Cronache

Caso Eni, De Pasquale (indagato) non molla. Ricorso contro le assoluzioni del processo

Oltre 120 pagine per contestare la sentenza: "Trattato come un caso bagatellare"

Caso Eni, De Pasquale (indagato) non molla. Ricorso contro le assoluzioni del processo

Milano. L'aggiunto Fabio De Pasquale non intende mollare. Nel pieno della bufera che sta investendo la (ex) gloriosa Procura di Milano e dei guai che lo vedono, insieme al pm Sergio Spadaro, indagato a Brescia e - parrebbe - oggetto di istruttoria disciplinare del pg di Cassazione deposita il ricorso in Appello contro la sentenza Eni-Nigeria. Proprio il procedimento che gli ha portato le peggiori grane che una toga possa avere. De Pasquale chiede di ribaltare la decisione del Tribunale che il 17 marzo scorso ha assolto, «perché il fatto non sussiste», tutti i 15 imputati per la presunta maxi tangente Eni. Tra gli imputati, l'ad Claudio De Scalzi e il predecessore Paolo Scaroni. Anche la parte civile, il governo nigeriano rappresentato dall'avvocato Lucio Lucia, ha fatto ricorso.

Il deposito dell'impugnazione arriva a ridosso della scadenza dei termini. Il procuratore aggiunto ha scritto 123 pagine per contestare, punto per punto, le motivazioni della Settima sezione penale, presieduta dal giudice Marco Tremolada. Per il Tribunale, non è stata raggiunta la prova della presunta corruzione del colosso petrolifero per ottenere le concessioni sul giacimento Opl245. Eppure De Pasquale avrebbe ben altro cui dedicarsi, per difendersi dalle accuse della Procura di Brescia, che lo indaga per rifiuto di atti d'ufficio proprio perché avrebbe tenuto per sé fondamentali prove a favore degli imputati nel processo poi perso. Non solo. Avrebbe usato in modo selettivo i verbali di Piero Amara, per altri versi dalla stessa Procura ritenuti non degni di approfondimento, per denunciare a Brescia il giudice Tremolada (poi archiviato) come «avvicinabile» dalle difese. Per la vicenda, che ha causato in Procura uno scisma senza precedenti, il pg di Cassazione potrebbe chiedere al Csm di cacciarlo da Milano, come ha già fatto per il pm Paolo Storari, la cui udienza è fissata per oggi.
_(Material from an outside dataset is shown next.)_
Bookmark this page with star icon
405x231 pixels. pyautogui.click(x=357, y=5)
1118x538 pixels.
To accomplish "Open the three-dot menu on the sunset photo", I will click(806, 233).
Se non bastasse, è emerso che nel marzo 2020 in un documento molto critico 27 pm milanesi sottolineavano che il dipartimento Affari internazionali e reati economici transnazionali, guidato da De Pasquale, «avrebbe meritato» una «illustrazione analitica delle attribuzioni, del peso, dell'andamento dei flussi di lavoro e dei risultati», mentre «nulla è possibile carpire» dai numeri forniti sull'attività del pool.

In sostanza nel ricorso l'aggiunto sostiene che i giudici della Settima hanno trattato il caso «come se fosse una storia bagatellare». Per De Pasquale, il Tribunale porta argomenti «veramente esili» e «illogici», con «gravi svalutazioni» delle prove e in certi passaggi fornisce una «ricostruzione unidimensionale». Sul teste-imputato Vincenzo Armanna, che i giudici dichiarano «non attendibile», animato «da intenti ricattatori» e autore di dichiarazioni «generiche, contraddittorie e non riscontrate», l'aggiunto ribadisce che «gran parte del suo racconto è non solo vero, ma pacificamente vero». E che il Tribunale ricorre a un escamotage per screditarlo: in caso di «circostanze su cui Armanna è stato pienamente riscontrato» succede che «affermi che la circostanza è sì vera ma ha una sua spiegazione lecita, ovvero che non è rilevante, o che è parzialmente vera». Sul video, «dirompente» per i giudici, in cui Armanna afferma di voler infangare l'azienda e che i pm - è l'accusa della Corte - hanno tenuto nascosto: De Pasquale dichiara che la Corte stessa aveva deciso di non ammetterlo, perché rientrava in un'altra inchiesta in corso (sul «complotto» Eni); che i difensori già ne conoscevano il contenuto; che l'intento calunniatorio del teste non si deduce dal video, ma ha origine nella «percezione soggettiva del giudicante». La videoregistrazione, si conclude, non può diventare «l'arma micidiale che distrugge un intero processo».

Fa sapere infine Eni che «conferma la propria totale estraneità rispetto ai fatti contestati e ripone la massima fiducia che la magistratura giudicante in Appello possa rapidamente confermare le conclusioni raggiunte nell'ambito del primo grado».